# PAGE EXCERPT
------------------------
Tanghalang Pilipino (2024)

Direction: Chris Millado

Assistant Direction & Movement Design:
Delphine Buencamino

Press

The Wisdom of our Wounds

Dramaturg's Notes

In the first chapter of Tree, F Sionil Jose describes the balete tree to be so huge that six men with their hands joined could not embrace it. The last time my mother saw a tree that big was in grade school. I have never seen a tree that big my entire life.

 

I write this now between news reports of more loss: severe flooding in once flood-proof areas, the daily livestream of dismembered children, and heat index records breaking every month. In my hometown, streams from my childhood and other markers of simpler times have disappeared. My mother tongue, Ilokano, is becoming a softer echo of itself.
------------------------
# PROVIDED MATERIAL
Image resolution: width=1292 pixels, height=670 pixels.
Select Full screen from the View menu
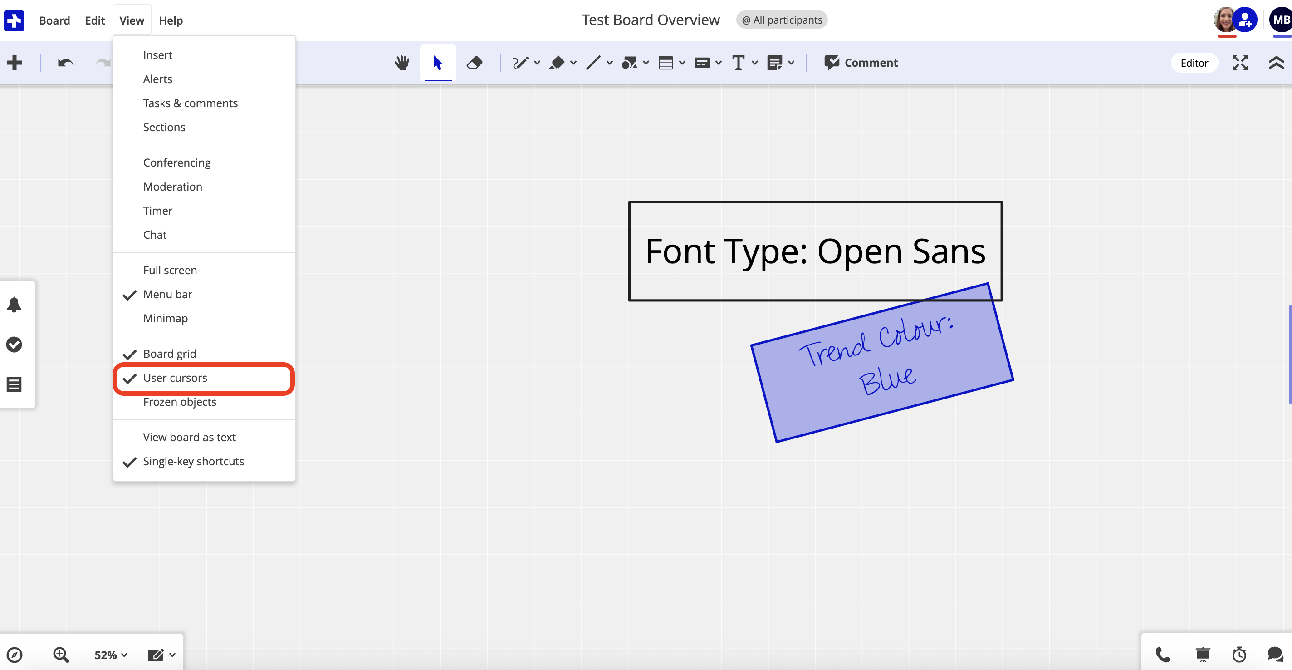pyautogui.click(x=170, y=270)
------------------------
# EXERCISE SET
(a) In the dramaturg's notes, how big does F Sionil Jose say the balete tree in Tree is?
(b) Sum up the dramaturg's notes in two sentences.
(c) Pick up the dramaturg's notes after the sentence about Ilokano and continue them.
The data are not used here.

# SET OF ANSWERS
(a) So huge that six men with their hands joined could not embrace it.

(b) The dramaturg's notes open with F Sionil Jose's description in Tree of a balete tree too huge for six men with joined hands to embrace, a size the writer's mother last saw in grade school and the writer has never seen. Writing amid reports of severe flooding, the daily livestream of dismembered children and heat index records broken every month, the writer notes that childhood streams in the hometown have disappeared and that Ilokano, the writer's mother tongue, is becoming a softer echo of itself.

(c)
This production offers a similar tale. When F. Sionil Jose published “Tree” in 1978, Ferdinand Marcos Sr. had been President for 13 years and Martial Law had been in effect for six. When PETA staged Rody Vera’s adaptation, “Balete,” in 2002, a second People Power Revolution had just deposed Joseph Estrada. Our staging now takes place with their sons cozily seated in the highest offices in the country. At every turn, the children of clever men inherit centuries of stolen wealth while the children of hard-working men inherit centuries of grief. 

 

What then is there to gain from the penitent accounts of a haciendero’s son? Why would the righteous march of this generation slow down to witness him track down a sliver of innocence from his childhood? What do we risk when we, the frightened and disoriented dreamers of today, discover that those who cause harm are also frightened and disoriented?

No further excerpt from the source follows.